• [WHAT YOU WILL DO]:
Produce as output only the lines below starting at the line with "Impressum (53, 1133)" and continuing through the line with "[Accueil] (90, 35)", each one exactly as written.

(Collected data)
• • • • • • •

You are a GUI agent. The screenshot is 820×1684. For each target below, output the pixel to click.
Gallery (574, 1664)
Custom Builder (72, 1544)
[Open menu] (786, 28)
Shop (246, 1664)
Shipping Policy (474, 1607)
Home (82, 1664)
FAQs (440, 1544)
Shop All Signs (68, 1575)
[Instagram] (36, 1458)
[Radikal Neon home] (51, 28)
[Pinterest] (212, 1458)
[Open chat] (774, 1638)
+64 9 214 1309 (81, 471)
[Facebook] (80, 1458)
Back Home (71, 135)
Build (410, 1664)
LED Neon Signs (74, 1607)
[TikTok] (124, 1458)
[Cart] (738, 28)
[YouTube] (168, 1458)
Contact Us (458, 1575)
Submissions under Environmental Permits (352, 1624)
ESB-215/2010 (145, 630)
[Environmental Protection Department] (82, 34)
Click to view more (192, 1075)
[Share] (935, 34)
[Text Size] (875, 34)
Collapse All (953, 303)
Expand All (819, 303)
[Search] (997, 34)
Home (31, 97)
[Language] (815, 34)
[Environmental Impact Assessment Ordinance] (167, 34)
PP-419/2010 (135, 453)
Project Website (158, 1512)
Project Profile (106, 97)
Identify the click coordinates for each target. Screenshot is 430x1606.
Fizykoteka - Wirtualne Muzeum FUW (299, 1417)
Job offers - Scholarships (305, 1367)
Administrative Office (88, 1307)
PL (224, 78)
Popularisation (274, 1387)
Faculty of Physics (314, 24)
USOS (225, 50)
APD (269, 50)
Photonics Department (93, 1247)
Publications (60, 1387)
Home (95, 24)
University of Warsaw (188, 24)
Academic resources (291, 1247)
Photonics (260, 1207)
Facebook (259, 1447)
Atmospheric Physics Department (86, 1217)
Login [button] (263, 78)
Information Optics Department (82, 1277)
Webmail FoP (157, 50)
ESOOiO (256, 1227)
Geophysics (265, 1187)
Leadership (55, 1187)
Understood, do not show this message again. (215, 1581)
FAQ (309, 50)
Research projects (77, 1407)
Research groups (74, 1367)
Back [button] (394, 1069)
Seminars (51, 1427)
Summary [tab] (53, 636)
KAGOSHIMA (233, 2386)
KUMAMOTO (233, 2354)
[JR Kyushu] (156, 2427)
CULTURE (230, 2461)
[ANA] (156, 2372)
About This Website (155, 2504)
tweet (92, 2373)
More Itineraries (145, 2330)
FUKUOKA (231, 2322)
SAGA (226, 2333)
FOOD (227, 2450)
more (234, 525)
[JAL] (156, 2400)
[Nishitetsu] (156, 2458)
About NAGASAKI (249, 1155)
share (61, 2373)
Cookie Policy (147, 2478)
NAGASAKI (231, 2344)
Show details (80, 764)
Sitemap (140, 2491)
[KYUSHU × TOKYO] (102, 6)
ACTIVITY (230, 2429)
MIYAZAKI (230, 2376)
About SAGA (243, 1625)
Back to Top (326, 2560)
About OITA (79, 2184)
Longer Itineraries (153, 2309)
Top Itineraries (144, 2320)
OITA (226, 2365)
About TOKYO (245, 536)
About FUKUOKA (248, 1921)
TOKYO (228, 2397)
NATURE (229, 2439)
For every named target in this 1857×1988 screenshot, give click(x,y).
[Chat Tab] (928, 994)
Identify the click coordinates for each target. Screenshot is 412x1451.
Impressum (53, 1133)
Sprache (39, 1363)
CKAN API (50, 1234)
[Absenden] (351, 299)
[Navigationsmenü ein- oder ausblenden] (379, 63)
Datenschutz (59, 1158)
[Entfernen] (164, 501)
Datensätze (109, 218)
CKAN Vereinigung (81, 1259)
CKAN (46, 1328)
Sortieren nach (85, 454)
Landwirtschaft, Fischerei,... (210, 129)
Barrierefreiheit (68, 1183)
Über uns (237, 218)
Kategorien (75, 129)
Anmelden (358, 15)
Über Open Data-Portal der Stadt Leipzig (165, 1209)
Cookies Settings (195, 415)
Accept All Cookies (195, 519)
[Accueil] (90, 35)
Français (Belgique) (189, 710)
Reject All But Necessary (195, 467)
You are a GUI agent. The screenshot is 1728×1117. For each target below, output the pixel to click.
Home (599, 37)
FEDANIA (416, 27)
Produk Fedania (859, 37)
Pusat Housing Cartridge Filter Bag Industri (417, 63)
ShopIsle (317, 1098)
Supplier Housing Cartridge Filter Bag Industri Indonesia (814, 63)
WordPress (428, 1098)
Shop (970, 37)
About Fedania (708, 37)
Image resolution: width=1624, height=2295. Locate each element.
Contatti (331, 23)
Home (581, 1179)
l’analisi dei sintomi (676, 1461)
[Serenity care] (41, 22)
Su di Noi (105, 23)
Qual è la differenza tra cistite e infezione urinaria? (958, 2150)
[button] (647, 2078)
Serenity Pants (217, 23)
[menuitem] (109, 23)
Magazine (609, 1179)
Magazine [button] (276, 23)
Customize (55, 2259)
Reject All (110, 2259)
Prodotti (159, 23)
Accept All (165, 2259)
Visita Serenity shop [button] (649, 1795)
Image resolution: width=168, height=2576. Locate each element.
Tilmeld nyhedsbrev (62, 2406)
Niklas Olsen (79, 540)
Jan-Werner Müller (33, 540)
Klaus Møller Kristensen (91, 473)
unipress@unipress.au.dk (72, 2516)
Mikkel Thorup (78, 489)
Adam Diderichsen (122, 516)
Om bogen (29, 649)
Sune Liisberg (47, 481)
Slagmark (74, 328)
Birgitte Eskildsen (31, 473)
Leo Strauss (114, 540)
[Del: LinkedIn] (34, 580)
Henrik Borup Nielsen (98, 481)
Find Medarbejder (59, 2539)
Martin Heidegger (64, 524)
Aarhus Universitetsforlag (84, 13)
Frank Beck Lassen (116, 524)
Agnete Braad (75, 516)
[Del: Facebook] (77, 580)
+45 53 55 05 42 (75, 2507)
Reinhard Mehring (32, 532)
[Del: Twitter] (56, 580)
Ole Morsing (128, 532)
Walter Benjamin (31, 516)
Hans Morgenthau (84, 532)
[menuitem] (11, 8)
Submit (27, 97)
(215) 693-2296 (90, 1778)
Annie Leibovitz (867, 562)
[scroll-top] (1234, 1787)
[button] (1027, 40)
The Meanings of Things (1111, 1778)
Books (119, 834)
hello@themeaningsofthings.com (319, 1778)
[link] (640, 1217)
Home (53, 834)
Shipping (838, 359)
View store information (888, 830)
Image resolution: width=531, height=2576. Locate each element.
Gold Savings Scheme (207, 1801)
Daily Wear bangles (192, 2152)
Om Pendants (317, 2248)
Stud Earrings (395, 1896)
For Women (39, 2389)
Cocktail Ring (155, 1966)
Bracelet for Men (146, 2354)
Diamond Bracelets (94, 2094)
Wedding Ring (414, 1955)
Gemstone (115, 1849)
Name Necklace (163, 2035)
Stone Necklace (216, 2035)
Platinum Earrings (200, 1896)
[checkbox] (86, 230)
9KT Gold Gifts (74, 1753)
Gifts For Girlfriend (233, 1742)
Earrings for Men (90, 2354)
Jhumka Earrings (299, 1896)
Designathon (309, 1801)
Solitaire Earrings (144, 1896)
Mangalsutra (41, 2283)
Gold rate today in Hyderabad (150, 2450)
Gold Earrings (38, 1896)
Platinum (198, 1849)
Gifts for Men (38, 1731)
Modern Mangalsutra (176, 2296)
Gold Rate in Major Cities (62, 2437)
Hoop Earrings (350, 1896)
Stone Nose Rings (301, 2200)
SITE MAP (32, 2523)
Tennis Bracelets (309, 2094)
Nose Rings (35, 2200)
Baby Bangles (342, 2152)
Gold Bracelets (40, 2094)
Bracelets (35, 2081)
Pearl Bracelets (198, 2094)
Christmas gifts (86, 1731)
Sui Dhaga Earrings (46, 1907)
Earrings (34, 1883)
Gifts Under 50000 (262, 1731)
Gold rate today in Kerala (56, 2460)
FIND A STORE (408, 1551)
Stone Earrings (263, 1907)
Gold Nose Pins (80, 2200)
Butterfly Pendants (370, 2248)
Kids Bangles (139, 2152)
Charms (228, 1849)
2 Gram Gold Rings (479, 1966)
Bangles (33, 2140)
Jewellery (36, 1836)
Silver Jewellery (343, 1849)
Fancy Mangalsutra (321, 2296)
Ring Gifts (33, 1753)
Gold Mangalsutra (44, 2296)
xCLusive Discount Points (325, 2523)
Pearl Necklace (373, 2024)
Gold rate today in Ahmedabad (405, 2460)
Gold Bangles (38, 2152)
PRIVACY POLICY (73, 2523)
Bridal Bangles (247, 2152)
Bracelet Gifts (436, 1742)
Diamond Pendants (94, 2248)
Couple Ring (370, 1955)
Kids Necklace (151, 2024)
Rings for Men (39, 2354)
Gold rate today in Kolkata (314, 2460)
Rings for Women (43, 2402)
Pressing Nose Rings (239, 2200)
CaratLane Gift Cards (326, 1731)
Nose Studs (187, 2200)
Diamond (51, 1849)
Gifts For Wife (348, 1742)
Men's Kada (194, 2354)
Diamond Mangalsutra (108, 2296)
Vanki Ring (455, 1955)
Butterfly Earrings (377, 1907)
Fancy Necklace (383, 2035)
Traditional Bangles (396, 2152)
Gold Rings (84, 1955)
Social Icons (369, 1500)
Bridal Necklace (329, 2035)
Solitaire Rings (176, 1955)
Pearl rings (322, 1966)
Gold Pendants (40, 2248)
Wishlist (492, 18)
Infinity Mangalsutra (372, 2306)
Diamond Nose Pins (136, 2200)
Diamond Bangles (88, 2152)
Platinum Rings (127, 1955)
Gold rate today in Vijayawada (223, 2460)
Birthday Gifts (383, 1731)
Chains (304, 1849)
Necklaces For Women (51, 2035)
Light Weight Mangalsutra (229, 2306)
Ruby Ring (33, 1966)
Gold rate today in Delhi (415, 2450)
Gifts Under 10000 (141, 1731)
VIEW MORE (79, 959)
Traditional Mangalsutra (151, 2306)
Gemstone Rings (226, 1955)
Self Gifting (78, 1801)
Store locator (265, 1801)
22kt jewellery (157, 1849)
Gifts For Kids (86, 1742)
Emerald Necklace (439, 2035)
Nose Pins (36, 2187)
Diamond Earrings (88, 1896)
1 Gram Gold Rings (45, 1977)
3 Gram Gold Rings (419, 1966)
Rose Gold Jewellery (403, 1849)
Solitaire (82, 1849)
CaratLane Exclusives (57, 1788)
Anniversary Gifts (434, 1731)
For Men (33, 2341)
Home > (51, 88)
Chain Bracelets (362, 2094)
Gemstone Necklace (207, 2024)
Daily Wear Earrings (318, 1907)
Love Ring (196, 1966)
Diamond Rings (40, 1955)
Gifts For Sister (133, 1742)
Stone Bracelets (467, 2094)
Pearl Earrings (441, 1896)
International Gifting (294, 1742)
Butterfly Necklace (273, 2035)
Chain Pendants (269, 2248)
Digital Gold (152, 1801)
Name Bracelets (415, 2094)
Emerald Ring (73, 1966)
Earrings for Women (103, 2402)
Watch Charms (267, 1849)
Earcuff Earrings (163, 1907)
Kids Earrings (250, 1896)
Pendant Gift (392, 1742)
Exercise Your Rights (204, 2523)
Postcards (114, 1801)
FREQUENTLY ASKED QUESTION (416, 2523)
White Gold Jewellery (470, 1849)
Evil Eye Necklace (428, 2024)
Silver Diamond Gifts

• • • • • • •

• [ANSWER BOX]:
Impressum (53, 1133)
Sprache (39, 1363)
CKAN API (50, 1234)
[Absenden] (351, 299)
[Navigationsmenü ein- oder ausblenden] (379, 63)
Datenschutz (59, 1158)
[Entfernen] (164, 501)
Datensätze (109, 218)
CKAN Vereinigung (81, 1259)
CKAN (46, 1328)
Sortieren nach (85, 454)
Landwirtschaft, Fischerei,... (210, 129)
Barrierefreiheit (68, 1183)
Über uns (237, 218)
Kategorien (75, 129)
Anmelden (358, 15)
Über Open Data-Portal der Stadt Leipzig (165, 1209)
Cookies Settings (195, 415)
Accept All Cookies (195, 519)
[Accueil] (90, 35)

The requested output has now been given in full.